Prompt 1:
Decide whether each statement agrees with the article on contraception in Kenya below. For each, answer yes or no and quote the words of the article that decide it: (a) UNFPA predicted about seven million unintended pregnancies during the pandemic; (b) the Reproductive Health Bill presented in 2014 became law; (c) Titus Mburu runs a chemist shop in Mombasa.
Prompt 2:
Take up the article on contraception in Kenya below and continue it from its last sentence.

Irene Chunja, a mother of 10, says her husband believes women who use contraceptives lose their sex drive and always warns her against trying contraceptives.
“When I go to the clinic, I am asked if I need any contraceptive, but I am afraid of trying because my husband made it known from when we got married that he would not tolerate it,” she says.
And hers is not a lone voice. Cultural beliefs have been flagged as a hindrance to the uptake of contraceptives. Most contraceptive users admit that they never go to a health facility but get recommendations from friends.
Today, as the World Contraception Day is marked, the family planning programme has been complicated by the battle to contain Covid-19 pandemic. Access to routine medical care, including contraceptives, has been disrupted.
It is a day to improve awareness of all contraceptive methods available and enable young people make informed choices on their sexual and reproductive health.
Recent United Nations Population Fund (UNFPA) research projected that 47 million women in low- and middle-income countries may not be able to access modern contraceptives during the Covid-19 pandemic. The agency predicted that this could result in seven million unintended pregnancies.
In Kenya, contraceptive use is only talked about in social media groups and among friends who are too shy to publicly talk about family planning methods. Incidents of young people fidgeting around chemist shops when they want to buy emergency contraceptive are common.
“The transaction when buying contraceptives looks like a drug deal. There is whispering and sliding of concealed pills because nobody wants to be known to be using a contraceptive,” says Titus Mburu who operates a chemist shop in Nairobi’s Roysambu estate.
- Report: 53 per cent of women have access to contraceptives
- Sad reality of sexually active teens hooked on contraceptives
- Myths and traditions hindering the uptake of contraceptives
- 370 million women globally using contraceptives, report shows
The journey to finding an effective contraceptive has been long but now there are methods that can protect against pregnancies for several years without one having to make regular hospital visits.
Even with advancement in technology, contraception has been a subject rarely talked about. In 2014, a Reproductive Health Bill was presented for a parliamentary vote. The Bill sought to provide guidance on protecting reproductive rights, including right to access family planning in public facilities.
“The National and County Governments shall make available contraception and family planning services, including contraceptive options, counseling, information and education,” reads the Bill that never got to pass.

Dataset content:
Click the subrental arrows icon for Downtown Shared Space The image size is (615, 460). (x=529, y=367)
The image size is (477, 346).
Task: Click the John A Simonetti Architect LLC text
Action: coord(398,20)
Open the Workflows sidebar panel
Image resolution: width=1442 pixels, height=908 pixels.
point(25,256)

Answer space 1:
(a) Yes: "The agency predicted that this could result in seven million unintended pregnancies."
(b) No: "reads the Bill that never got to pass."
(c) No: "who operates a chemist shop in Nairobi’s Roysambu estate."

Answer space 2:
The process of passing the Bill has been dogged by controversies and resistance from cultural and religious leaders who have continually cited that it might open up misuse of contraception among teenagers.
“The Bill speaks of Sexual and Reproductive Health and Rights, when in fact it simply wishes to introduce in Kenya unhealthy practices,” reads a letter by Kenya Conference of Catholic Bishops (KCCB) in June to protest the passing of the Bill that had been presented by Nakuru Senator Susan Kihika.
Dr Maureen Owiti, a consultant obstetrician and gynaecologist in Nairobi, says visiting a healthcare facility is important, as it identifies several health factors that could interfere with the efficacy of the contraception. “Diseases like osteoporosis and diabetes should be checked before taking up contraception that has estrogen,” she says.
Medics are also advising that contraceptives should be prioritised post-birth to decrease infant mortality. “Spacing pregnancies at least two years apart after a live birth not only prevents unintended pregnancies, but also lowers newborn, infant and child mortality in subsequent pregnancies,” reads a World Health Organisation (WHO) report.
Vasectomy as a male contraception method is available in Kenya, but medics say most of the men only opt for it when they have underlying health issues. Reports from the Kenya Obstetrical and Gynaecological Society indicate that only one per cent of men have undergone vasectomy despite several campaigns, including offers of free services.
Some of the challenges that family planning projects in Kenya have faced include defunding by major donors, including the US government. There is also a glaring disparity in counties when it comes to contraceptive use, with counties like Wajir having a contraceptive prevalence rate (CPR) of as low as 2 per cent, while Kirinyaga’s CPR is close to 80 per cent.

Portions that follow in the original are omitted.